What makes a great CEO or Leader?

August 30, 2018 / Category: Business Success , Communication , Leadership

You may be surprised…The classic version of a successful CEO: charismatic, six-foot-tall white man from a top university – a strategic visionary, a straight vertical career path, and the ability to make perfect decisions under pressure.

How many such people do you know? How many such CEO’s do you know?

Today’s business is faster, smarter, and, in many ways, younger than ever before. You’re likely either in a tech-based business – or you’re about to choose – or be forced — to transform your business to a more ‘digital’ model. Or, you’re already doing so. That takes real courage, conviction, investment, and leadership.

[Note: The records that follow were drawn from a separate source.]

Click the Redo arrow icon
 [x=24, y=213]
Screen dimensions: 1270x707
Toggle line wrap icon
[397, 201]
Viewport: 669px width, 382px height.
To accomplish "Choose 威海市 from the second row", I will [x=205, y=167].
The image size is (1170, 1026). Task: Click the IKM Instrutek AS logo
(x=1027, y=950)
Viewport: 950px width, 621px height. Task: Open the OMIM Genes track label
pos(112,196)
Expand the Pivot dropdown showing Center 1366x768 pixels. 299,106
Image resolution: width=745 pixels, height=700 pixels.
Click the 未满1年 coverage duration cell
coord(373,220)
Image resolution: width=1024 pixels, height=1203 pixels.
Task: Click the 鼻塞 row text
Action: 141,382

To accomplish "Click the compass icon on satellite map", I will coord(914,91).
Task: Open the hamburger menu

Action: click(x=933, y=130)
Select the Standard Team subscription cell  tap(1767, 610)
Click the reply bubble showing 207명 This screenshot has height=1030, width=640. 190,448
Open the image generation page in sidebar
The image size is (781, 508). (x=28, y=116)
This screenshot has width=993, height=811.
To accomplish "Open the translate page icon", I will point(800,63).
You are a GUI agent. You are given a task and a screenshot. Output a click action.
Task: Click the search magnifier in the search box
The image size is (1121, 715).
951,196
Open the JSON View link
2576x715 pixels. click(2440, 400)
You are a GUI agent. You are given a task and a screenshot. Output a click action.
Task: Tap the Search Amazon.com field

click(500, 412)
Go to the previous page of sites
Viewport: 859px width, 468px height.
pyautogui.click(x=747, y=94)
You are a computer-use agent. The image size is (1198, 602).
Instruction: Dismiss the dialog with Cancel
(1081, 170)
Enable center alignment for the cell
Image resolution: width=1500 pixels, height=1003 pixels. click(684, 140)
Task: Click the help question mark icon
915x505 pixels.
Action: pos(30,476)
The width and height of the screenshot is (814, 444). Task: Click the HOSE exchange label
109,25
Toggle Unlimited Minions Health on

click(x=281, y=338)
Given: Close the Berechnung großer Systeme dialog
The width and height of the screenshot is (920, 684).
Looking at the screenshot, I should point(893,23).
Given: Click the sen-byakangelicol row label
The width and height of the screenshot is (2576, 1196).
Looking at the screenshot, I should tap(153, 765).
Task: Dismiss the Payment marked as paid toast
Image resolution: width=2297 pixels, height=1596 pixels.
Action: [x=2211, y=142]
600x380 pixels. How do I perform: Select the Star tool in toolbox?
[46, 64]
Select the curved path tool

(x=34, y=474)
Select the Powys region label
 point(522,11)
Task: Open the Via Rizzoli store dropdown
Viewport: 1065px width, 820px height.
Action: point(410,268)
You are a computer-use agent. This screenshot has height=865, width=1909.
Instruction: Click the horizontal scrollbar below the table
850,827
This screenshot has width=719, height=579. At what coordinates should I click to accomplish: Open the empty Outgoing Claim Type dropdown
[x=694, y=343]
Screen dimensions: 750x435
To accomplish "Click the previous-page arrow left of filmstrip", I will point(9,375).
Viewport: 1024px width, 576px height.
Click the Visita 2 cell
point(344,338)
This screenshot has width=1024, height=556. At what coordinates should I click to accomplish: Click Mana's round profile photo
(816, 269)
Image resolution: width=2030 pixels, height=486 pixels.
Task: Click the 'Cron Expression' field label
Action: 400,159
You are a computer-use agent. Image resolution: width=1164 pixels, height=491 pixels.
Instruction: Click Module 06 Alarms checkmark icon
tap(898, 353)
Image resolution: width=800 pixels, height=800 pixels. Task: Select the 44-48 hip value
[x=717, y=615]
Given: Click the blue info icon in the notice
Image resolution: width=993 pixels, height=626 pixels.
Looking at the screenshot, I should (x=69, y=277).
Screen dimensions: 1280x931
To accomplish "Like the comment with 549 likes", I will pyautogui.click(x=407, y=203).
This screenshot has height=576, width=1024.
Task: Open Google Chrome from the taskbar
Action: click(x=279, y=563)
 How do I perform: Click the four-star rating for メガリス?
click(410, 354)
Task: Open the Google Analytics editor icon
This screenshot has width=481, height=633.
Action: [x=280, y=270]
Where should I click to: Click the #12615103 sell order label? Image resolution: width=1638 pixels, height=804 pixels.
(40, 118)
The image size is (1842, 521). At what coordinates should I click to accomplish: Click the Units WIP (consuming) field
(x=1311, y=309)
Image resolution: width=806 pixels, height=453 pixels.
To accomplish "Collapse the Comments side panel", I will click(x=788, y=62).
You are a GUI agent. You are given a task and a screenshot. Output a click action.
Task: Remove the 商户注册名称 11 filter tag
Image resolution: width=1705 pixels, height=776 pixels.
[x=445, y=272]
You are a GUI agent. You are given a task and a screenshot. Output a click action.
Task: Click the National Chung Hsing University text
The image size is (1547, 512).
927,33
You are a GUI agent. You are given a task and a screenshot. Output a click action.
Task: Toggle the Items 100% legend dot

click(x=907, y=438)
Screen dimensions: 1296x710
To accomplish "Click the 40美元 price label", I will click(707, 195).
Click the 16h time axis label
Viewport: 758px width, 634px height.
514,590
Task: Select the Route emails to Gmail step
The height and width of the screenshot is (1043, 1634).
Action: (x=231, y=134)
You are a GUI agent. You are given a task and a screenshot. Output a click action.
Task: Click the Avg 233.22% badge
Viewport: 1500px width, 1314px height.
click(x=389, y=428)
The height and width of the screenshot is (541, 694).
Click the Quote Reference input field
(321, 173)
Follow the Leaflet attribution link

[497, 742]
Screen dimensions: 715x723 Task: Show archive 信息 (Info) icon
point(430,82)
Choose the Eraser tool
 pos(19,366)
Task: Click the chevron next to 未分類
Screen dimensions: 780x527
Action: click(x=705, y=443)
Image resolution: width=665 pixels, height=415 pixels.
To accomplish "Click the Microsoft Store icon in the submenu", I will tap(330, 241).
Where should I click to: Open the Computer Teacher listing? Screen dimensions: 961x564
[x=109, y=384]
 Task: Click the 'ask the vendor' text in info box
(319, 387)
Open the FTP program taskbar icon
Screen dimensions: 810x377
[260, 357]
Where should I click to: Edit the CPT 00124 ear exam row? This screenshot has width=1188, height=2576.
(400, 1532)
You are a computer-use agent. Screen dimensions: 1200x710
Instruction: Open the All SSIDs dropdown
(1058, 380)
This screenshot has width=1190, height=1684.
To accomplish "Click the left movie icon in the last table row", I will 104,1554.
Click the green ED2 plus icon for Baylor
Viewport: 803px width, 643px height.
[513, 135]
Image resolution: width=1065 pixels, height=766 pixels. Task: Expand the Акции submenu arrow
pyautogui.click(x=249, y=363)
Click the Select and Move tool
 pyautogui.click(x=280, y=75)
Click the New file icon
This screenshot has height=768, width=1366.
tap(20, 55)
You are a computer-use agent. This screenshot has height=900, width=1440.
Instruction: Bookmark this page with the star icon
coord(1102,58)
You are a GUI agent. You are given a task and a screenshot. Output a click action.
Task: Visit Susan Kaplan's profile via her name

What should that leadership look like?

A recent 10-year study by ghSmart used their proprietary database containing more than 17,000 assessments of C-suite executives, including 2,000 CEOs, to create the CEO Genome Project. (Google it. It is absolutely rich with insight and information!). The database has in-depth information on each leader’s career history, business results, and behavioral patterns. It isn’t theory, it’s a very powerful research of real results.

Some surprising findings:

  • Introverts are slightly more likely than extroverts to surpass the expectations of their boards/investors.
  • Virtually all CEOs had made substantial mistakes, and almost half of them had at least one major career blowup.
  • Educational degree (or not) didn’t correlate to performance: Less than 10% of the high-performing CEOs they studied had an undergraduate Ivy League education, and around 8% of them didn’t graduate from college at all. So if you’re using the principle of “write my papers for me can be another person” at university, it indeed positively affects your grades, but it’s also important to further develop your personality.
  • Confidence in interviews did not matter.
    • High confidence more than doubles a candidate’s chances of being chosen as CEO but provides no advantage in performance on the job.
  • There are four specific behaviors that prove critical to their performance.
    • The research and experience suggest that when leaders who aspire to the CEO’s office deliberately develop these behaviors, they dramatically raise the odds that they’ll become a high-performing chief executive.

In each of our next 4 articles, we will address each of these behaviors in depth. In the meantime, some food for thought:

The Four Behaviors

  1. Deciding with speed and conviction.
  • No need for ‘all the data’ and comfortable with ambiguity.
  1. Engaging for impact.
  • High EQ, knowing what motivates various stakeholders, and how to work best with those motivations.
  1. Adapting proactively.
  • Stuff happens. How you respond to the off-script stuff matters most.
  1. Delivering reliably.
  • At the end of the day, it’s all about results! Systems and processes matter.